I have an experimental design with 3 main factor effects. (data = mapped rnaseq counts (raw))

  1. Days of treatment (levels = 1 and 5)
  2. Diet (levels of BD, HFD, and MCD)
  3. Exposure (levels of Vehicle and PERC)

I created a full model where condition.group= concatenation of each of these:

dds<-DESeqDataSetFromHTSeqCount(sampleTable = sampleTable, directory = input_dir, design=~condition.Group)

Question 1) We are not super interested in interaction effects between all 3 main effects. I went ahead and ran a full model as listed above instead of splitting day1 and day2.  My understanding from a prior post is that this is the recommendation unless one expects the variances to be significantly different from each other on days of treatment =1 vs. days of treatment =2.  Is this still accurate?

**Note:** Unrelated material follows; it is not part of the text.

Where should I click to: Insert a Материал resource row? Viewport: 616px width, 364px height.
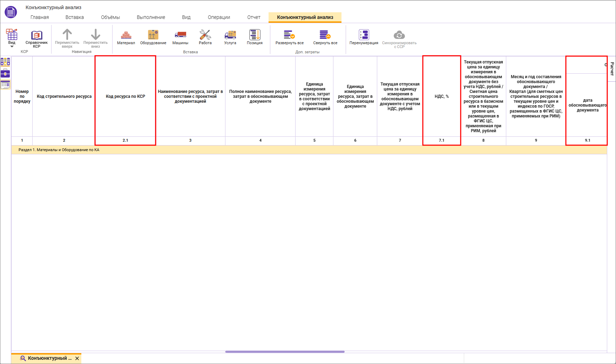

Question 2) Main effect contrasts are pretty straight-forward. For example, I used the following to compare the difference between HFD and BD when exposure = Vehicle on Day1  :

d1.hfd.veh <-as.data.frame(
  results(dds, contrast=c("condition.Group","HFD+Vehicle+1","BD+Vehicle+1"),
​          parallel = TRUE)
)

 My question regards a more complex contrast.  I want to compare effect of (PERC vs. Vehicle on HFD on Day1) to (PERC vs. Vehicle on BD on Day1).  This is the contrast I wrote after reading this post DESeq2: with multiple factors and interaction terms won't show all effects and I wanted to make sure my understanding is correct.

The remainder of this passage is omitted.